Fiebre autoritaria
HACE UN POCO MÁS DE UN AÑO EL gobierno chino ejercía controles a los ciudadanos basados en su estado de salud y sus riesgos asociados al COVID-19: vigilancia por códigos QR, limitaciones de acceso a lugares, controles virtuales al azar sobre síntomas. En el primer momento ese enfoque se contempló en Europa y Estados Unidos y se pretendía ejercer mediante la exigencia de pruebas PCR negativas o la demostración de haber adquirido inmunidad natural. Luego las noticias chinas hicieron que las medidas se consideraran desproporcionadas y dignas de un régimen totalitario que mira a sus habitantes como ratones en sus compartimentos vigilados.
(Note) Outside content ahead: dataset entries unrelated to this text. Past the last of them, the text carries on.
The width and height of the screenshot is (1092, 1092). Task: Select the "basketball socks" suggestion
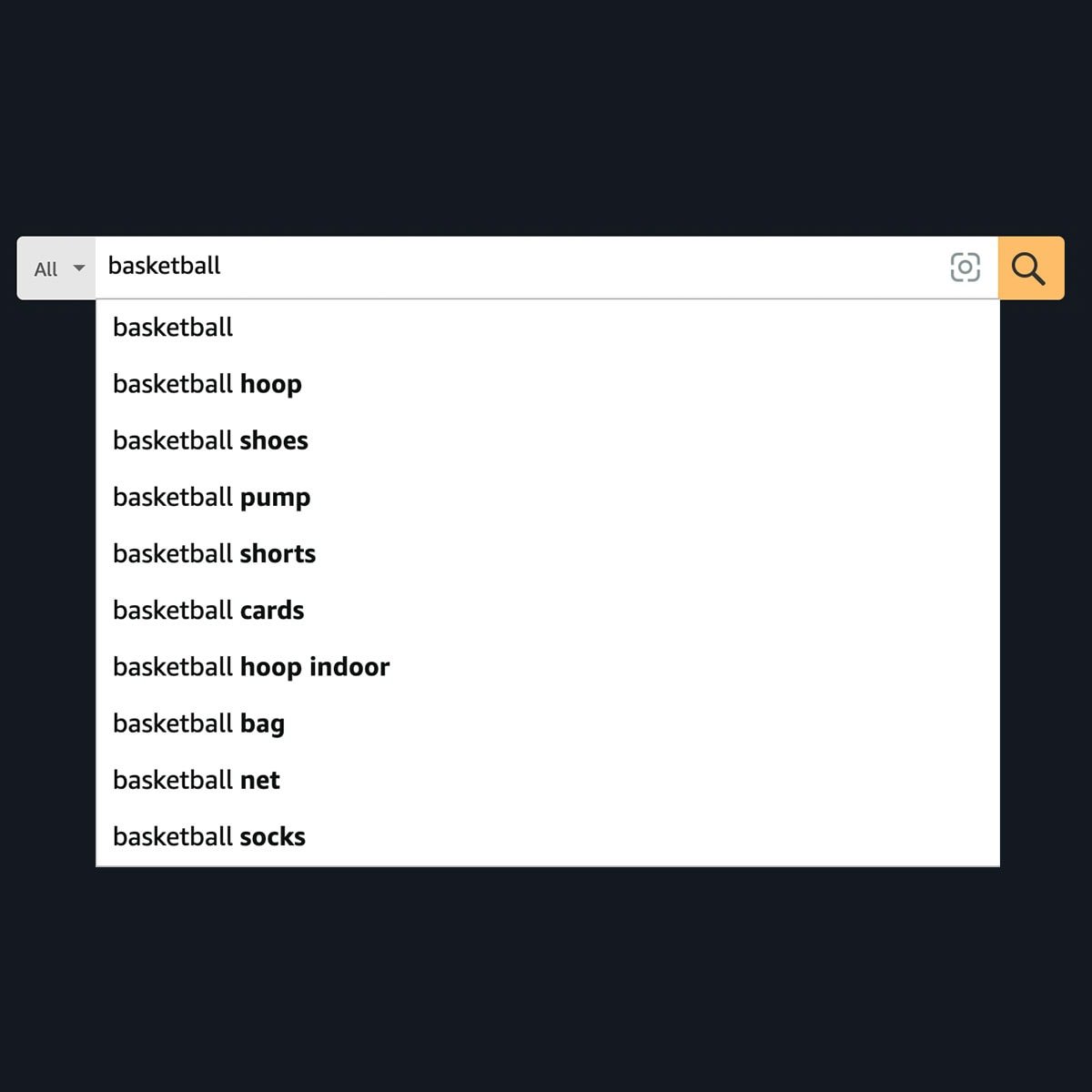(209, 837)
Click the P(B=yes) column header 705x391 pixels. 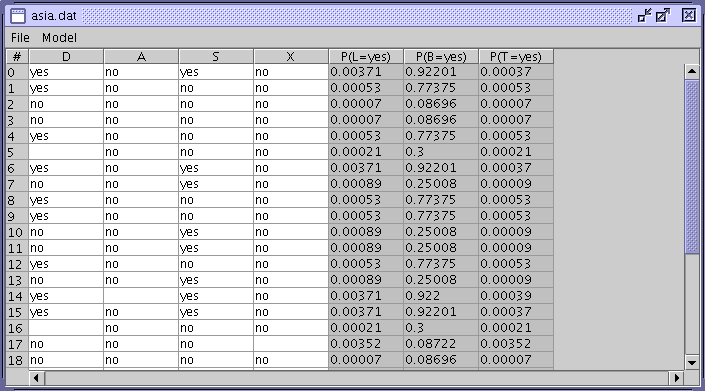441,57
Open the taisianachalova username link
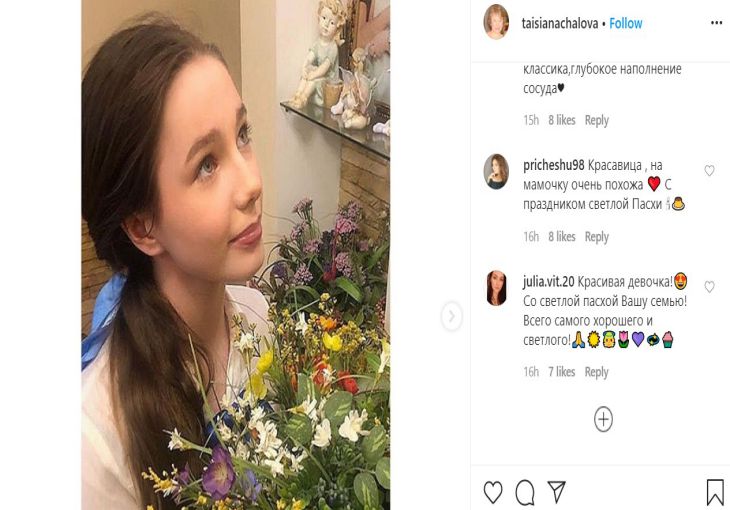The height and width of the screenshot is (510, 730). (x=558, y=23)
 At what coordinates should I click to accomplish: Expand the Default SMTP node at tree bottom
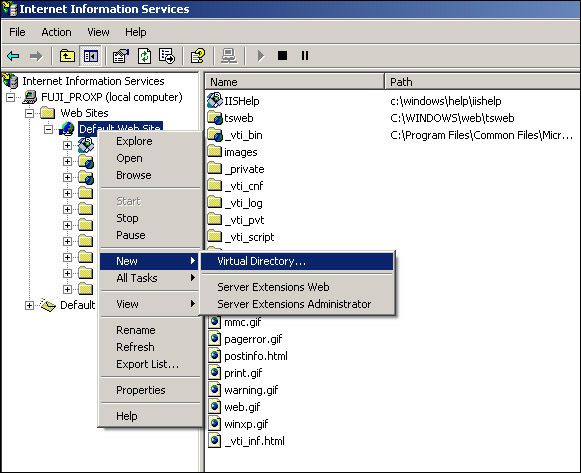click(x=29, y=306)
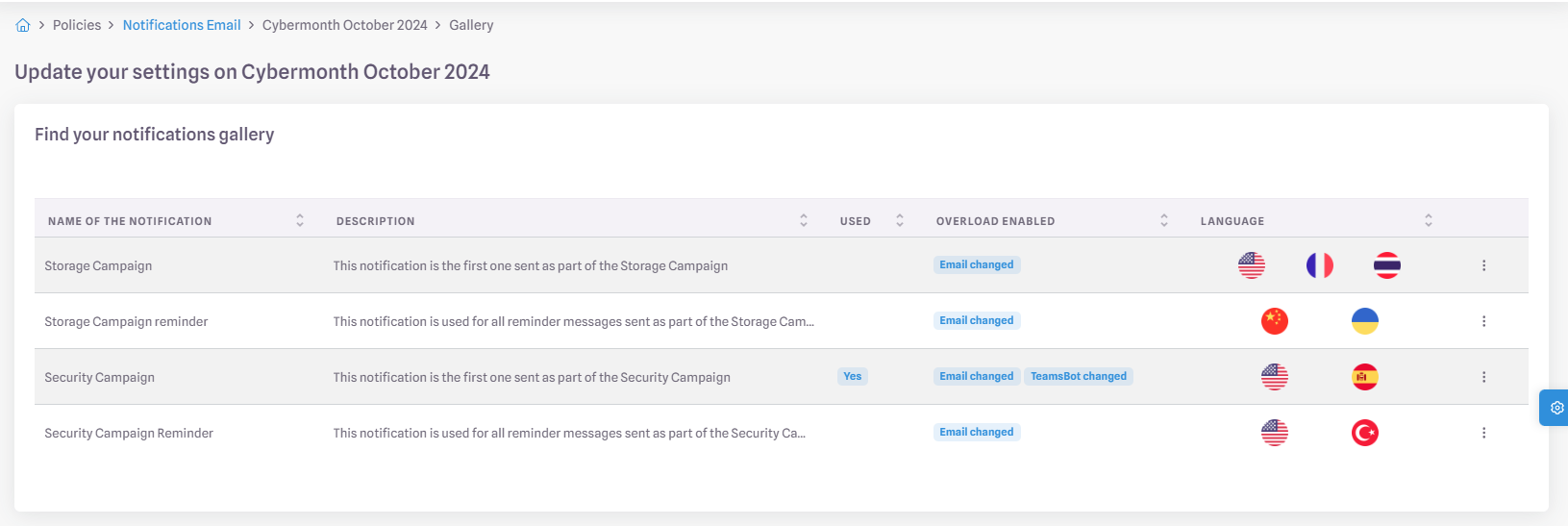The width and height of the screenshot is (1568, 526).
Task: Open the three-dot menu for Security Campaign
Action: [1483, 377]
La idea no le gustó a la OMS por la falta de certeza sobre la protección. La revista Nature expresó su preocupación en un artículo en mayo del año pasado: “… cualquier documentación que limite las libertades individuales sobre la base de la biología corre el riesgo de convertirse en una plataforma para restringir los derechos humanos, aumentar la discriminación y amenazar, en lugar de proteger, la salud pública”.
Lo que hace un año parecía una herramienta totalitaria hoy es una realidad en Francia, Italia y Australia, y la presión para imponerlo en otros países viene creciendo. En Francia el 76 % de los ciudadanos están de acuerdo con la exigencia, pero las protestas del fin de semana contra la medida congregaron a 160.000 personas en diferentes ciudades. Macron anunció la obligatoriedad del “pasaporte de vacunación” para entrar a cafés, restaurantes, centros comerciales, hospitales y trenes de larga distancia a partir de agosto. Poco a poco los apestados que no se hayan puesto la vacuna tendrán la casa por cárcel. Aplicarse la vacuna será obligatorio para quienes trabajen con personas mayores o frágiles. Los trabajos que en su mayoría realizan inmigrantes estarán vetados para los “sin vacuna”. ¿Van a encontrar quién cuide a sus ancianos? ¿Van a comenzar a buscar a los “propagadores” pidiendo documentos en las calles? Europa comienza a mirar a China como ejemplo.
Los historiadores nos han recordado la peste de fiebre amarilla en Nueva Orleans en el siglo XIX. Los “aclimatados”, quienes se habían infectado y habían sobrevivido, se convirtieron en una casta con potestades extraordinarias. El precio de los esclavos aclimatados subió un 25 %. Los trabajos, los créditos, el arriendo de las habitaciones se otorgaban solo a quienes reñían inmunidad. Los periódicos hablaban de un “bautizo de ciudadanía”. De modo que los ricos salían de la ciudad mientras inmigrantes y esclavos tomaban el riesgo de infectarse para salvarse.
En las protestas recientes en Roma y otras ciudades se han visto carteles con las imágenes de Auschwitz y leyendas alusivas a la discriminación sobre los no vacunados. La comparación es sin duda exagerada, pero recuerda las consideraciones de los nazis que vieron a la sociedad como una masa con deformidades que era necesario aislar y enfermedades que era necesario curar. Algunos han hablado de una “biocracia”.
Los castigos que proponen los “pasaportes” solo radicalizarán a quienes no quieren vacunarse. Crearán burbujas de “sin vacunas” que los irán alejando del Estado y la sociedad. Encontrarán su manera de vivir y morir lejos de los controles y la atención del Estado. Los incentivos para alentar la vacunación nos acercan como humanidad, mientras los castigos no harán más que discriminar y separar a los ciudadanos.